Ha forellini, è ecologico e ti fa risparmiare inchiostro: è l’Ecofont! L’idea geniale è di Colin Willems: creare impercettibili buchi all’interno delle lettere del font ‘Bitstream Vera’; l’agenzia di comunicazione  Spranq di Utrecht si è occupata della realizzazione del font, in commercio dal dicembre 2008.Utilizzando questi caratteri  è possibile un risparmio di inchiostro dal 15 al 20% rispetto altri font, a prescindere del sistema operativo (Linux, Mac OS X, Windows) o stampante utilizzata.

E’ la solita esagerazione ambientalista o solo un prodotto sponsorizzato? Vediamo in dettaglio quanto costa stampare documenti cartacei per aziende o privati in termini economici e ambientali. I costi della stampa di una singola pagina sono dati dal: costo della stampante e suo ammortamento nel tempo, prezzo della carta, costi di manutenzione dell’attrezzatura, prezzo del toner o cartucce. A parte il costo della carta, la voce che incide maggiormente è senza dubbio il costo delle cartucce.

Lo smaltimento delle cartucce per stampanti laser e a getto d’inchiostro, secondo il decreto Ronchi (D.L. 22 del 5-2-1997), deve essere attuato da ditte specializzate in grado di rigenerarle e rimetterle in commercio con nuovo marchio. La ricostruzione e resa delle cartucce esauste determina un notevole risparmio economico e, cosa più importante, minor impatto ambientale.

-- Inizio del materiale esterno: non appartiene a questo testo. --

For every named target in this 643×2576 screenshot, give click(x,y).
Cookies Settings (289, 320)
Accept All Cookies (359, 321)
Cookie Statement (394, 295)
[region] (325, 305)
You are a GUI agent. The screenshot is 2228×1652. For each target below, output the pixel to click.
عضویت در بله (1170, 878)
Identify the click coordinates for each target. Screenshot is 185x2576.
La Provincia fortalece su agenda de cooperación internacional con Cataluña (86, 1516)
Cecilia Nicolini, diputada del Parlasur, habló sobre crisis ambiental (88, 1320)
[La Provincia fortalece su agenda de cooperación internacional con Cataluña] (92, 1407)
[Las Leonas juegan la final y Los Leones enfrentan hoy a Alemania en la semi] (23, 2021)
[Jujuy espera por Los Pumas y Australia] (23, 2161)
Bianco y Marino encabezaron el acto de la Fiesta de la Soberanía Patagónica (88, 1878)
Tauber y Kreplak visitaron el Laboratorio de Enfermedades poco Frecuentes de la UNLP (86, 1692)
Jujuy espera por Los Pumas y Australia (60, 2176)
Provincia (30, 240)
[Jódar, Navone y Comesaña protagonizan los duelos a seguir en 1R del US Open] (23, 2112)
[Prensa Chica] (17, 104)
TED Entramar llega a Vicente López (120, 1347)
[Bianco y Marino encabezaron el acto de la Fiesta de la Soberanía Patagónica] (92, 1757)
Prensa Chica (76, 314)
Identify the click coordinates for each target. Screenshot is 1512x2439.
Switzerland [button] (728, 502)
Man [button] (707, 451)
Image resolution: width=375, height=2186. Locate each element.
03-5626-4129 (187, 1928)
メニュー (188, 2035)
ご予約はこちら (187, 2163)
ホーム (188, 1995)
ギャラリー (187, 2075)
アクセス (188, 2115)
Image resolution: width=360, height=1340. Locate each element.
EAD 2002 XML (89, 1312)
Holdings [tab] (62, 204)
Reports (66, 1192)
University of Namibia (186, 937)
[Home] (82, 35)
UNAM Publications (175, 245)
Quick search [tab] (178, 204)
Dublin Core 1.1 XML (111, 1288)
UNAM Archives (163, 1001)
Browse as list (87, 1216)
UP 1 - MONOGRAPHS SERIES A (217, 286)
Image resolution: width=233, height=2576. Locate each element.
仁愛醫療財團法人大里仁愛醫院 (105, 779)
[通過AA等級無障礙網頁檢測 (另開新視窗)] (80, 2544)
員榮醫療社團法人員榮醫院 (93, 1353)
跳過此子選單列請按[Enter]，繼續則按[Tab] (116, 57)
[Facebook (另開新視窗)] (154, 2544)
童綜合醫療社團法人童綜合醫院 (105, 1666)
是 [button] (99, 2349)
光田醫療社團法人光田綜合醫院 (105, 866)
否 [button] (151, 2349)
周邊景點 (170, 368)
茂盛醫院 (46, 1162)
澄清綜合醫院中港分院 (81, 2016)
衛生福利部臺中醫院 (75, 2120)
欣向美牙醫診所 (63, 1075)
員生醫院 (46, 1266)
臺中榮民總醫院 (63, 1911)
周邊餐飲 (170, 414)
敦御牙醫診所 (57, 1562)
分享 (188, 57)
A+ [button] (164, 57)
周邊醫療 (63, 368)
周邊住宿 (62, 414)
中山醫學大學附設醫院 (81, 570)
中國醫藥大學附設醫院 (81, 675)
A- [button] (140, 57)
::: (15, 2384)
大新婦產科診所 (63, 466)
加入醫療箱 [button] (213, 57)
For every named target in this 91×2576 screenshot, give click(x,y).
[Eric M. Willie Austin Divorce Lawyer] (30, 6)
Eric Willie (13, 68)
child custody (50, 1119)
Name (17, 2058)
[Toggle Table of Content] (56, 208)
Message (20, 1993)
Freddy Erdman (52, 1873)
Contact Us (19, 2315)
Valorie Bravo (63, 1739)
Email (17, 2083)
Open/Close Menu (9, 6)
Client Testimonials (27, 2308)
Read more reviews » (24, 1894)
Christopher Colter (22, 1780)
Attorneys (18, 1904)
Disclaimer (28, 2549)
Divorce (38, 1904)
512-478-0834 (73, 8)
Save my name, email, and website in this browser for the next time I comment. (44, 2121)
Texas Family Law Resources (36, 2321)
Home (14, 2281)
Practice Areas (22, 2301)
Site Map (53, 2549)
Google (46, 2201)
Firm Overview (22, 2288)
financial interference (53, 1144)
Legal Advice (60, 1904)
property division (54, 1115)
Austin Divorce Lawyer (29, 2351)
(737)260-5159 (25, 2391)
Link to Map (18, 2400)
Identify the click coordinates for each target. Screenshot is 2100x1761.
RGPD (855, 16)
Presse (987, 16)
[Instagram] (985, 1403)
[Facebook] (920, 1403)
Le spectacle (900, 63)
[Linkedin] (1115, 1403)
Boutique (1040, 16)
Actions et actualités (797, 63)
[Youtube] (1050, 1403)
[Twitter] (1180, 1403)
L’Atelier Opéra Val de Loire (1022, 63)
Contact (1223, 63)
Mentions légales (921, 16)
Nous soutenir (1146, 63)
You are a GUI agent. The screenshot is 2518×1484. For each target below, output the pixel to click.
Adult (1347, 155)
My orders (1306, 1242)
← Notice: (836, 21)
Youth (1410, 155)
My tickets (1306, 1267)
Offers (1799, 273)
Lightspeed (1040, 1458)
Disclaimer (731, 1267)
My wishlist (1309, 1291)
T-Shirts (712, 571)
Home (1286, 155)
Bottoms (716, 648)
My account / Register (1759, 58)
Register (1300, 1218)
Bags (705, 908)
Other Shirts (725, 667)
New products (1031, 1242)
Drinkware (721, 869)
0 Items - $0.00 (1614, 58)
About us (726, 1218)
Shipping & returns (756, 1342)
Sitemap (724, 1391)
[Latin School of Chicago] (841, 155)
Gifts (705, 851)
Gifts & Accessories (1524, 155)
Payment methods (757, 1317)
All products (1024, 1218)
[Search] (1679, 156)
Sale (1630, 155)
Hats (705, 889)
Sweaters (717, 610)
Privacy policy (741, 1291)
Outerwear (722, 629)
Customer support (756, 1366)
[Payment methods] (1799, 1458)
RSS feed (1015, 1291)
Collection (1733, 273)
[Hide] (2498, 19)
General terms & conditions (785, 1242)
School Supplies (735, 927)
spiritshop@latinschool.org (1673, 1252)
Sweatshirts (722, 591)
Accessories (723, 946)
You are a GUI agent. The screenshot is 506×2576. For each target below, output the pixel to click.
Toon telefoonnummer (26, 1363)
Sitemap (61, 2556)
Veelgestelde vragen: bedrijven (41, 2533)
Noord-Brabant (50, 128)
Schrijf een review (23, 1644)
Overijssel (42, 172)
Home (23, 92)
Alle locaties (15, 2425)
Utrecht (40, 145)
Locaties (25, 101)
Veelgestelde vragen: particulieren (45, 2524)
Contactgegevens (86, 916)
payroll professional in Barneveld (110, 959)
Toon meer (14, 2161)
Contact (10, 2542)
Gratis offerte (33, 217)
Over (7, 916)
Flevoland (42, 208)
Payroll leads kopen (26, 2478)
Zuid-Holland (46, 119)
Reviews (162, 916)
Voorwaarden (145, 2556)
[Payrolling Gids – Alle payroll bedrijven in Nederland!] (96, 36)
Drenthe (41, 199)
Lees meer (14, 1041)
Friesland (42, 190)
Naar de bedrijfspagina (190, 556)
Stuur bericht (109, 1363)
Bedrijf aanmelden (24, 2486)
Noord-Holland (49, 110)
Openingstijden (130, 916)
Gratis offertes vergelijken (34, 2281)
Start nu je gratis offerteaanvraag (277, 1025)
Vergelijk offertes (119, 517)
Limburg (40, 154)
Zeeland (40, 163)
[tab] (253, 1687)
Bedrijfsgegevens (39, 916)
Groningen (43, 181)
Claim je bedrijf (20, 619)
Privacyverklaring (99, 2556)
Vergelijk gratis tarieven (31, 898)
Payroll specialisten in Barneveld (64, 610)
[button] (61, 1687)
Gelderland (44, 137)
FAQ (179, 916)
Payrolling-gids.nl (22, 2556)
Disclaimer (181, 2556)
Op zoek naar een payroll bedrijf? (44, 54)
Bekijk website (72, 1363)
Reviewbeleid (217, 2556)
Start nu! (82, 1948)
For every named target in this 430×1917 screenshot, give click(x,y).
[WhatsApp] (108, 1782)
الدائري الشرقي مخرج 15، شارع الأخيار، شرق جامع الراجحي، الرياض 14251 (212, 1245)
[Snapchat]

Le cartucce rigenerate sono smontate, pulite, ricaricate di toner, testate e consegnate; ricostruire, invece, si traduce in una riduzione in singoli pezzi, di cui si sceglie cosa smaltire e cosa riutilizzare.

Lo smaltimento delle cartucce, che saranno poi rigenerate o ricostruite, e l’acquisto di ‘cartucce reciclate’ assieme al comportamento ecosostenibile (evitando di stampare documenti inutili o che possono essere letti a pc) sono due consigli pratici per risparmiare, con un occhio all’ambiente.

In sintesi stampare documenti costa caro al portafoglio e all’ambiente.

Se poi è necessario stampare documenti, si può comunque risparmiare sull’inchiostro grazie all’Ecofont. Come funziona? Si tratta di un software disponibile sul sito ecofont.com si scarica e installa in versione gratuita o a pagamento. I forellini presenti nelle lettere digitali consentono un risparmio dell’inchiostro, senza che sia ridotta la leggibilità dei caratteri. La versione gratuita permette di utilizzare un solo font ‘Ecofont Vera Sans’, dal nome del carattere utilizzato come base; la versione a pagamento consente di stampare documenti con qualsiasi font, premendo il pulsante variante Eco per il risparmio di inchiostro.

Scaricare, installare sul proprio computer, gestire il font in uffici con varie postazioni ed, infine, sostituire il font aziendale sono tutte operazioni che possono far desistere da ogni proposito ambientalista o convenienza economica. Un’altra soluzione, suggerita dal dipartimento informatico dell’University of Wisconsin – Green Bay, è l’uso del font Century Gothic. E’ già installato su tutti i computer e, grazie alla snellezza delle lettere, consente un consumo di toner di circa il 30% rispetto altri font. Da considerare, di contro,  che il Century Gothic è un carattere esteso in larghezza, per cui richiede più carta di altri font che richiedono più inchiostro (come Arial, Trebuchet, Tahoma e Franklin Gothic Medium).